It seems noncontroversial to me: as the city has welcomed back the sorts of people who left it a generation ago, people with a lot of money have moved in and sometimes they do things that run counter to our romantic image of what New York should be about—what it has been about for the last few decades; for people who still cherish such an idea of the city, it sucks to see otherwise. New York should be spontaneous, it should be loud, it should be crowded, it should have energy and unpredictability and people talking to other kinds of people they might not ordinarily. It should be a place where your neighbor is a fucking jazz musician, and where, if your neighbors think you’re being too loud, they bang on your wall or your ceiling and you know those people are dicks. New York!
But many people saw the rant as an obvious attack on white people. “Lee is plainly attacking what he sees as racial encroachment,” Joshua Greenman wrote last week in the Daily News (a column I’m lampooning up in the lede there). “That’s offensive, because he wouldn’t get away with directing a similar jeremiad at Latinos or Chinese-Americans or almost any other type of alleged encroacher.” What?! White people are so easily offended! I’d leave Greenman to nurse his wounds in peace if he didn’t follow up that silly statement with this one: “And it’s ignorant, because the phenomenon he decries is mostly innocuous, inevitable and, in a diverse and economically dynamic city, healthy.”
You’re ignorant! A common apologia for gentrification—which is a class thing, but because class and race are often closely connected in America, it can appear to be a racial thing—is that it just happens, as though it’s a natural occurrence. But it’s as natural as the subway!

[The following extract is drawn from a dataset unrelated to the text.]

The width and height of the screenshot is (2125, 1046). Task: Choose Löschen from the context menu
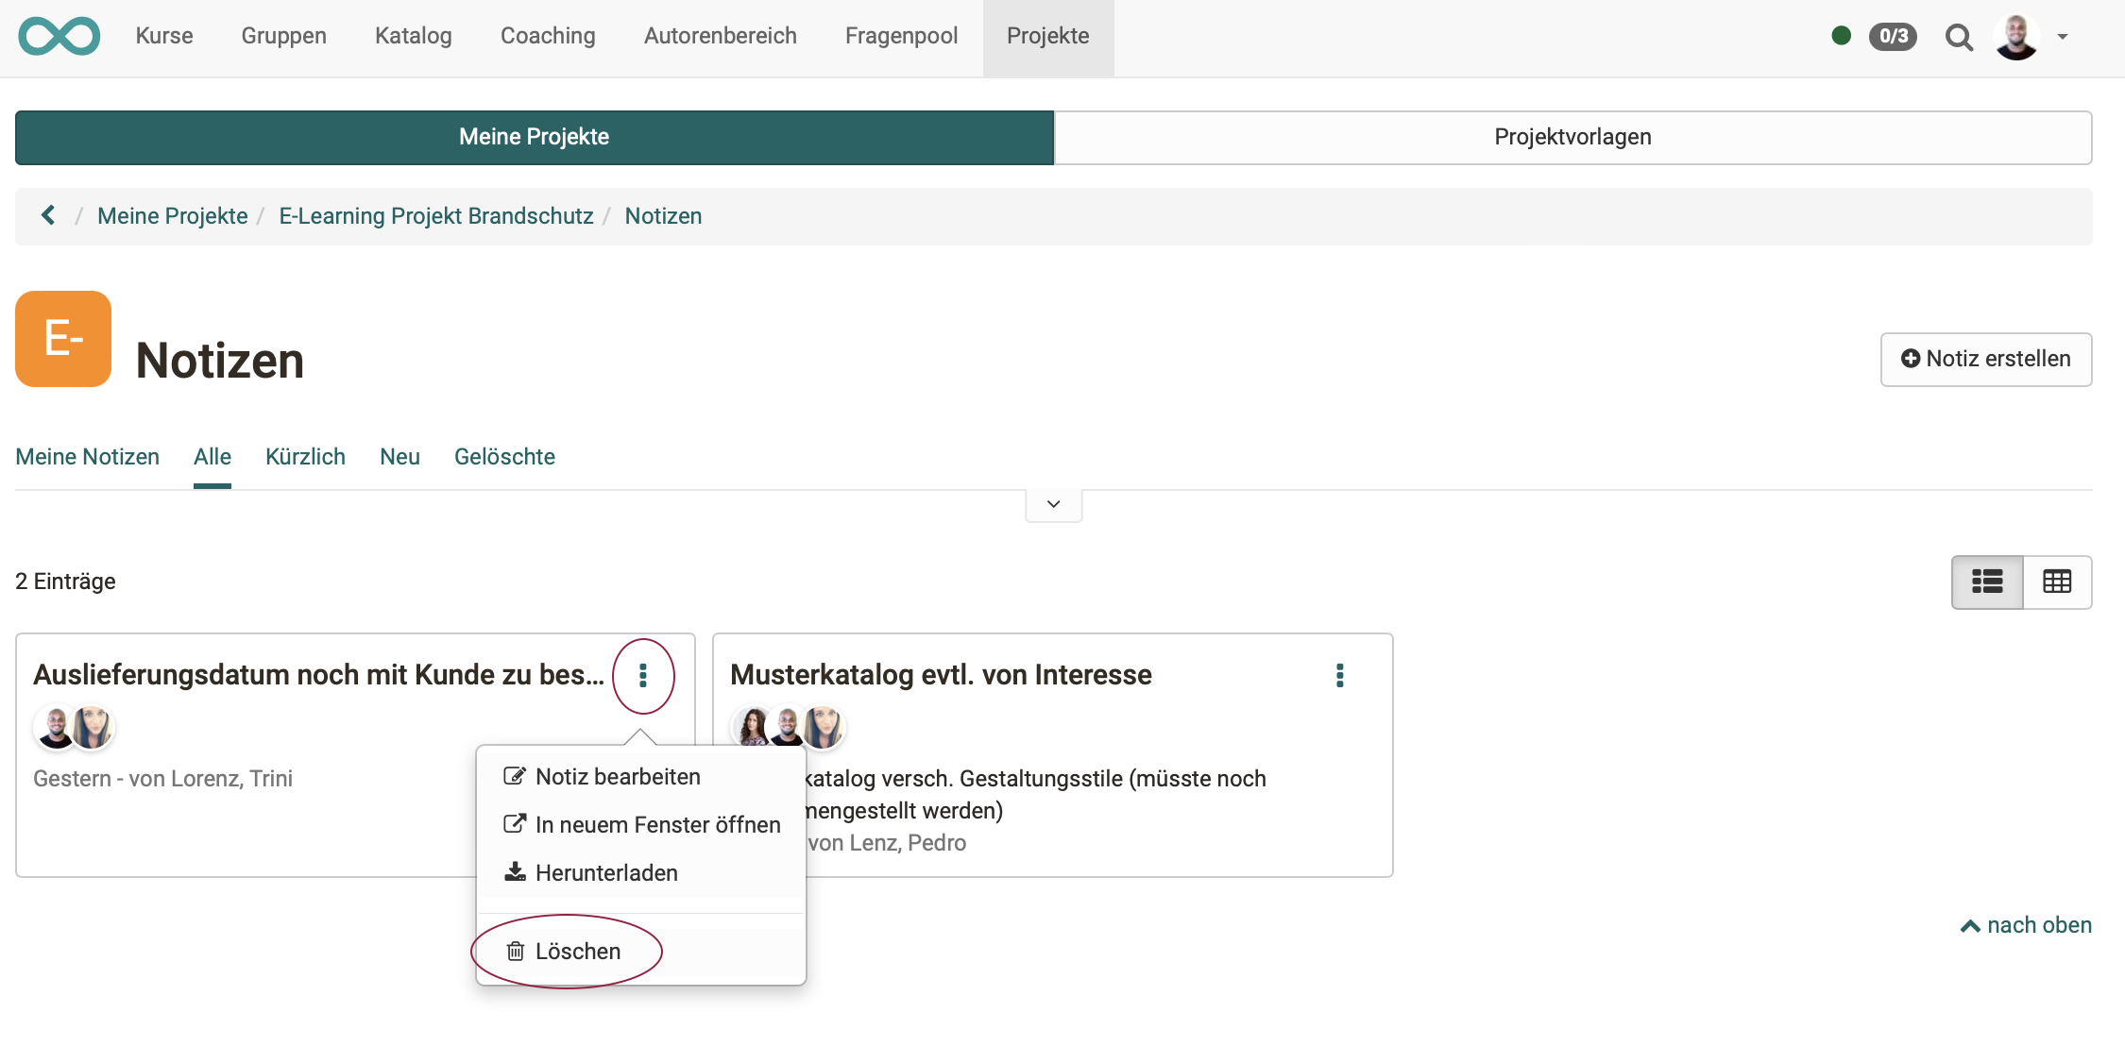(577, 951)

There’s a kind of transformation that can occur organically: artists, say, can move into a new place because it’s more affordable than their other options; for example, this is happening right now (more or less) in Sunset Park. But few people yet are bemoaning the gentrification of Sunset Park because the artists coexist with the vibrant ethnic populations. Eighth Avenue is still Chinese as Beijing; Spanish is still the dominant language on Fifth Avenue. You could once have told a similar story about Williamsburg; look at the data: between 1980 and 2000, the median income of the neighborhood rose 38 percent. Between 2005 and 2009, it jumped 76 percent, double what it had in two decades and way more than in the city as a whole. That time period also happens to coincide with the rezoning of the waterfront and the construction of large luxury condo towers, a rezoning that didn’t occur naturally but was carefully crafted by the Bloomberg administration.
It’s this sort of development that really changes the city for the worse. It’s the housing developments that working class people can’t afford to stand near, let alone live in; it’s the landlords who will only rent to national chains because they have deeper pockets, so our streets become homogenized by corporate monoculture; it’s the neighbors who fear the city, who lock themselves into fortified lairs and only interact with the rest of us indirectly, when they’re calling the police on us.
You want to live in New York? It doesn’t matter to most of us if you’re black or white (or Latino, or Asian, or Middle Eastern, or so on). It just matters that you’re not so superrich you use your money to exclude the people who’ve been living and working here for generations—that is, it just matters you’re not a jerk, not just in your attitude to individuals but in your attitude to the whole world.